We built this program recognizing that diversity is critical to institutional success and scientific progress, and that representative role models positively impact junior faculty and trainees. It is well known that efforts to recruit and retain historically marginalized faculty have been plagued by long-standing challenges. Only 10% of academic medicine faculty nation-wide are Latinx, Black, or Indigenous; and these racial/ethnic minorities and women in academic medicine are less likely to be promoted or advanced to leadership roles than whites or men respectively. Retaining women and other historically marginalized mid-career faculty in academic medicine is particularly challenging given implicit biases uniquely faced by historically marginalized scientists. People at the intersection of multiple forces of oppression are less likely to be retained in academia and less likely to receive federal funding. In addition, diverse women scientists more frequently face burdens, such as the minority (and women’s) tax, and are more likely to carry greater numbers of early career mentees (women and/or people of color) because few such mentors are available. They often also bear more domestic responsibilities at home.
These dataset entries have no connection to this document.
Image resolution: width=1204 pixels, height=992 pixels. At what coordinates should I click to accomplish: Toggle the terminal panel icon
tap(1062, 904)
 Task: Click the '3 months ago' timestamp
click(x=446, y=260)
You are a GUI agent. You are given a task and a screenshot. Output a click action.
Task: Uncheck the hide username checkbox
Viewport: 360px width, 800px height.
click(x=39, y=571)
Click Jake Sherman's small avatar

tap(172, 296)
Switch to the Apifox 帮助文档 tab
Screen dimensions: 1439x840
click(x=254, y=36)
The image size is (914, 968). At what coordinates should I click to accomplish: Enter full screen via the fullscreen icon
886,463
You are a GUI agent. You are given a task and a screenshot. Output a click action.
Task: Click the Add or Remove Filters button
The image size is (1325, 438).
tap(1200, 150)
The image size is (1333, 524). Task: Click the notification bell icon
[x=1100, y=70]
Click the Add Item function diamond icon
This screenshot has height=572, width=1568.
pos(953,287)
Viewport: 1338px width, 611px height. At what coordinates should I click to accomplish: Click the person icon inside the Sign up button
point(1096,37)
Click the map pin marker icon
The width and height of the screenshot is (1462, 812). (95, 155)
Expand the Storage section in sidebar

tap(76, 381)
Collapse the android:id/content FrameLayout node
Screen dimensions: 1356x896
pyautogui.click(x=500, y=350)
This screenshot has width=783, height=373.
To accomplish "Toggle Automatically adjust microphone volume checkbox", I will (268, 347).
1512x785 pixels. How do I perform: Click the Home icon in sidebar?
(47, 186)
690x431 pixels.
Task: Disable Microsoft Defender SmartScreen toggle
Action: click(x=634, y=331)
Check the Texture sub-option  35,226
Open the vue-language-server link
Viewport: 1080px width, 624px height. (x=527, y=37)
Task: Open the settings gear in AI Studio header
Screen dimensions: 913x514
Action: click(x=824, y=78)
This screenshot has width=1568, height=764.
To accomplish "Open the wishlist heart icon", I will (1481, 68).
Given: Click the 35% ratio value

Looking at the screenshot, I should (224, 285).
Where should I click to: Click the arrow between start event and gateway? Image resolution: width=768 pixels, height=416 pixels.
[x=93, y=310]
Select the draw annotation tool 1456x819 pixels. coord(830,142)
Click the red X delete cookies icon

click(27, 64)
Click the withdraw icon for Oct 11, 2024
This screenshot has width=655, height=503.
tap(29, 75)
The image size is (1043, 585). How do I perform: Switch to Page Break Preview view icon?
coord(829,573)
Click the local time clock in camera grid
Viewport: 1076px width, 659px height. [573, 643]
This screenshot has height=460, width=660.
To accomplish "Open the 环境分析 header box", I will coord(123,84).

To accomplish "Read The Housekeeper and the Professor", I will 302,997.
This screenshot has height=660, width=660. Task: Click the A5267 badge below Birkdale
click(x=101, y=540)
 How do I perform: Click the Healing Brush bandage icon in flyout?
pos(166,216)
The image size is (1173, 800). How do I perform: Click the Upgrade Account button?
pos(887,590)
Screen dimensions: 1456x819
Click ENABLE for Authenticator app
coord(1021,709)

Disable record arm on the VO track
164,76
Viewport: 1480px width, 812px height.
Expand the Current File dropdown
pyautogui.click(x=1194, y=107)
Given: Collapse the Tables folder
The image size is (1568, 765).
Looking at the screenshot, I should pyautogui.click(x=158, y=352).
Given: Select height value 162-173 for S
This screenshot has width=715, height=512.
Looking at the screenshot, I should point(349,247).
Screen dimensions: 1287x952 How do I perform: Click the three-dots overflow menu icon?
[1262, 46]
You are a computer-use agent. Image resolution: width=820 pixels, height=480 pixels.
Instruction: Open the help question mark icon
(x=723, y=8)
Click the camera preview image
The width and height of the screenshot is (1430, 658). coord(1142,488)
We believe that midcareer is a critical time to support women and URM faculty to meet distinct demands at this stage, including critical—yet time-intensive--mentoring provided to early career scientists. Since prior research demonstrates that career development programs, membership in peer cohorts, and training in the “hidden curriculum” can foster career advancement, we have added each of these components to our program.

We are grateful for funding from the Genentech Charitable Foundation, Weston Havens Foundation, and an anonymous donor.

Program Benefits

Each awardee will receive the following for 2 academic years:

  • Funding: Each awardee will receive $75,000 per year for 2 years.  The awardees may use these funds for salary support, research staff support, or other needs for advancing their research program.  Of note, if the awardee receives any other career development award during the award period, the awardee must relinquish all remaining funds but may continue with the programmatic elements of the program. Notification of additional funding must be made within 30 days of notification of funding.
  • Mentorship & Sponsorship:  Awardees will meet, as a group, with program leadership (Drs. Kirsten Bibbins-Domingo and Christina Mangurian) every month for peer and near-peer skills building and research and career mentorship.  To enhance networking and sponsorship opportunities, university-wide executive leaders will be periodically invited to participate in monthly meetings.
  • Change-Maker Circle (Advisory Council) mentorship: Our Change-Maker Circle reflects UCSF’s mission of diversity and inclusion. As a group, all three program awardees will attend twice-yearly meetings with this Advisory Council to obtain personalized peer- and near- peer mentorship. These half-day meetings will provide career development support and opportunities to openly discuss common issues faced by emerging leaders. Members are also available for individual consultation with awardees, beyond their established mentoring teams.